Been asleep the rest of the day.

I literally have no energy so I went back to sleep. I can’t feel my sore knee when I’m asleep either. I didn’t see daylight … well, only through the curtains but it doesn’t count if I didn’t go out in it. I could have got up earlier but I decided not to because I’m exhausted. I didn’t need to get up to tidy up / clean after inspection had happened this morning. That was what I was getting up for originally. I’m resting a lot now. I remember doing the exact same thing last year. I didn’t go out every day and sometimes just got up to have a bath and change pjs. It’s just that time of year when I’m feeling more left out than normal. I also don’t want to particularly join in so it’s a confusing thing to others. I don’t remember my knee flaring up last year. I definitely didn’t have a bad finger. That’s kind of making it worse because mentally being like that is stressing me out. Even if I did go out and join in stuff, I probably wouldn’t be welcome after the shit I pulled recently. I totally deserve to be alone after that.
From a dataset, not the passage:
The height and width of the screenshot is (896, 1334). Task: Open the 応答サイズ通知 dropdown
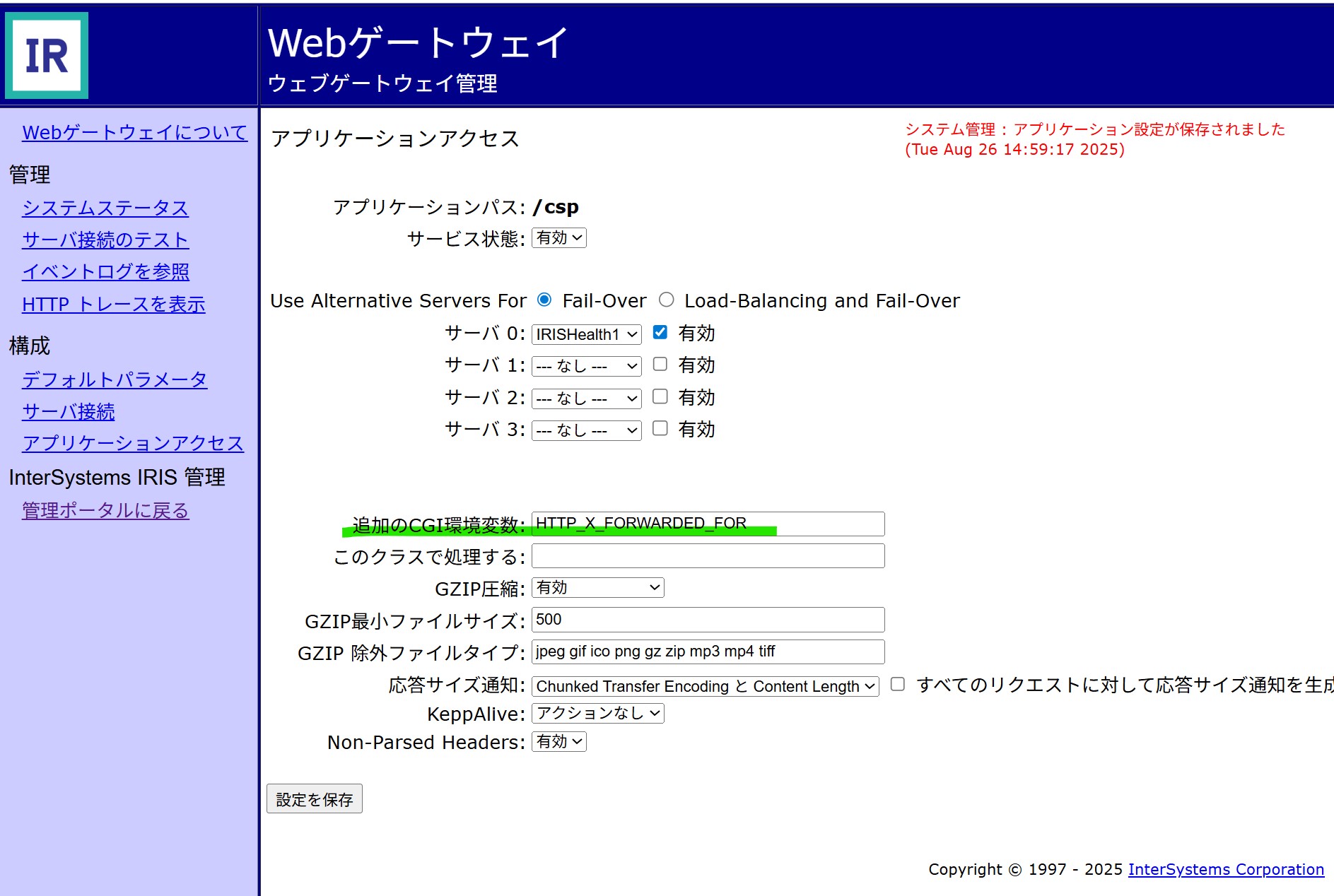click(x=705, y=686)
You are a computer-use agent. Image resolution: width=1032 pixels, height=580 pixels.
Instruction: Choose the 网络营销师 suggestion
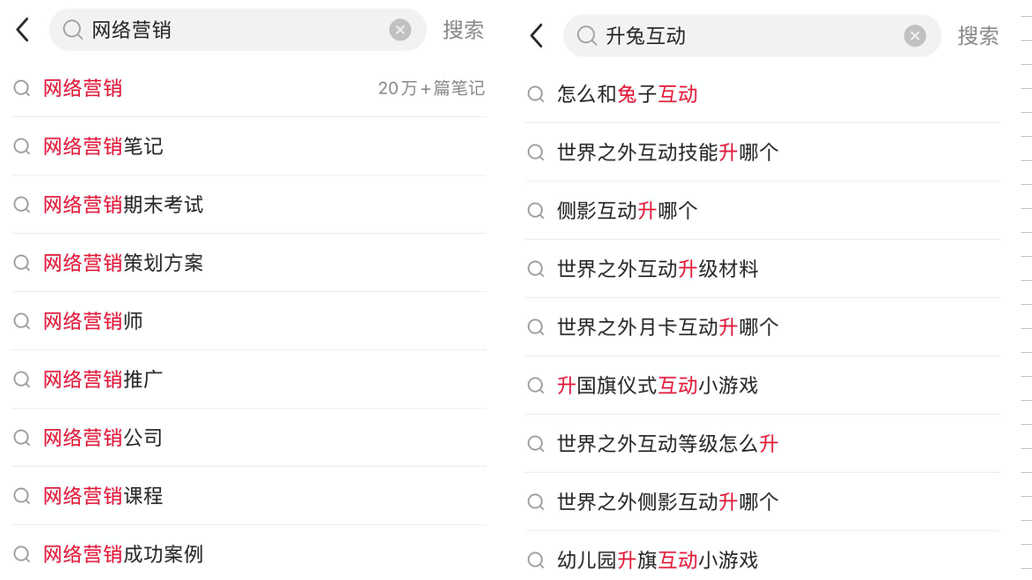249,321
I did it in retaliation to how I thought I was being treated but the outside world doesn’t see the why … they only see actions. I’m probably totally out of order to the rest of the world and lost of my blog audience because they can’t see my point of view unless they had my brain because of how it thinks. I don’t think like the average person. I still am feeling hurt by the other person but to others it would make no sense at all. They aren’t sensitive or see very small details. I do because of my autism and those details stand out to me because of my suspected BPD side. I do end up looking horrible because of my duality in the way that I think and process things.